Sheehan pulled ahead with an 8-footer for birdie at the ninth. Trouble loomed for Sheehan as he attempted to win his first tournament on the PGA Tour.
Sheehan missed the green at the par-3 11th and left with a bogey. Franco made a mess of the 12th to fall one behind Sheehan, but Sheehan had problems of his own at No. 12.
He drove right, then caught a flyer lie and knocked his second long and left. Sheehan faced a difficult, downhill chip with little green to work with, but he ran his ball through the other side of the green, into the fairway. Sheehan's fourth shot hit the stick and bounced 10 feet from the hole. He missed the bogey putt for a double-bogey 6.
Now with a two-stroke advantage, Franco played safely. He hit his approach 25 feet over the hole and two-putted for par at the 13th. At 14, Franco played his tee ball to 5 feet, but never seemed comfortable over the putt and missed right.
Franco took out his frustration from 14 on his ball at the par-5 15th. He smashed a drive into the first cut, then played his second on to the collar of the rough 20 feet from the hole. Franco chipped to 3 feet and ran home the birdie putt to go three ahead.
Funk was in the clubhouse at minus-11, while Quigley kept making pars. Franco made pars at 16 and 17, but Quigley inched within two with a birdie at the 17th after nearly holing his second shot. Sheehan also bogeyed 13 to fall off the pace.
Franco was up two when he waited on the par-5 18th tee. His drive went into the trees on the right side and he laid up short of the putting surface. Franco's second looked like it might be heading for the tall grass on the other side of the fairway, but stopped in the first cut.

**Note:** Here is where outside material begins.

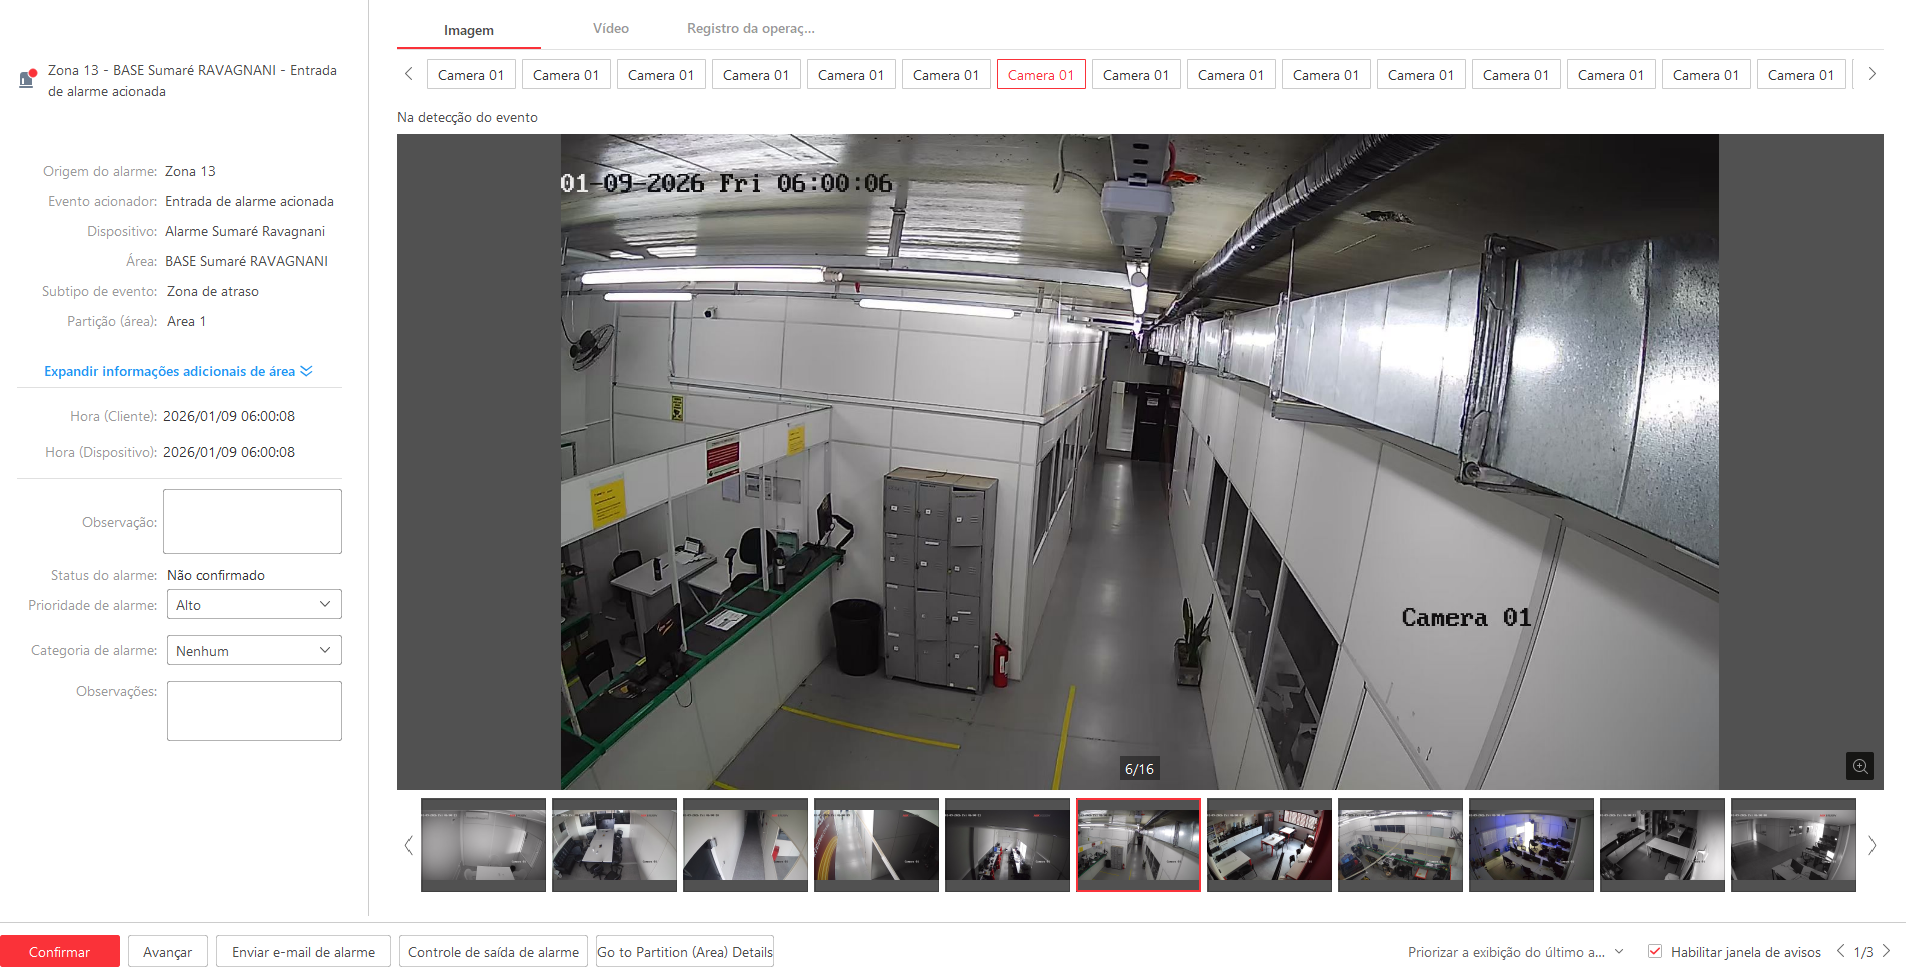Go to next thumbnails with right arrow

(x=1872, y=845)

Franco, the 1999 winner, pitched 30 feet past the flag, giving him a fast downhill putt. He flew it 3 feet past the hole, but converted for par. Now he watched to see if Quigley could make eagle and force a playoff.

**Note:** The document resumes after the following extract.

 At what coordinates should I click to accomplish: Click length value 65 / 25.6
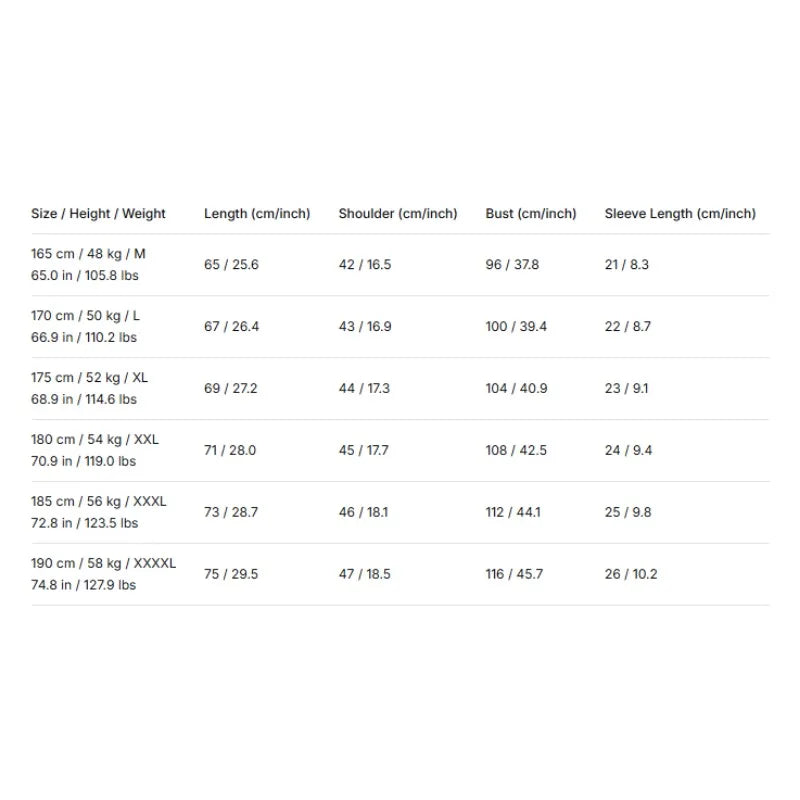tap(231, 264)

Quigley drove into trees and hit his second down the fairway. He needed to hole out to force the sudden-death playoff, but missed right, allowing Franco his first win since 2000.

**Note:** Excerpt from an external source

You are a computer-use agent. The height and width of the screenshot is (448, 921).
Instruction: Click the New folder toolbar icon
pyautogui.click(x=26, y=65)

'I'm very happy because I waited almost five years for another win,' said Franco, who pocketed $630,000 for the win. 'I won here in 1999. This week is good for me.'
Franco is celebrating his 16th wedding anniversary this week and had his young daughter with him. This is a special place for Franco, who became the seventh multiple winner of this tournament. He now has four PGA Tour victories, two here and two in New Orleans.
Franco avoided the mistakes that plagued him in Saturday's third round. Several times on Saturday, Franco drove into terrible situations and he lost the outright lead with a bogey at 18.
On Sunday, he still had some miscues off the tee, but he played through it on his way to the winner's circle.
'Yesterday, I lost my focus on a couple of holes on the back nine,' said Franco. 'I did not lose my focus and I took a lot of confidence out of this. I was looking only for the trophy.'
Funk picked up more Ryder Cup points with his runner-up finish, as there is only three more weeks before the American team is finalized. He shot a 4-under 66 on Sunday.
Quigley posted a 1-under 69.
Defending champion Kenny Perry, who played in the penultimate group with Franco, tied for the lead briefly when he holed an 8-iron from 172 yards for an eagle at the eighth. He tallied three bogeys and one birdie the rest of the way for an even-par 70.
He tied for seventh with Bo Van Pelt (67) and Danny Briggs (68) at 9-under-par 271.
Scott Hoch took 10th at minus-8, while Scott Verplank narrowly missed out on Ryder Cup points. He tied for 11th with Jason Dufner at 7 under par and will not move up from his 12th position on the American list.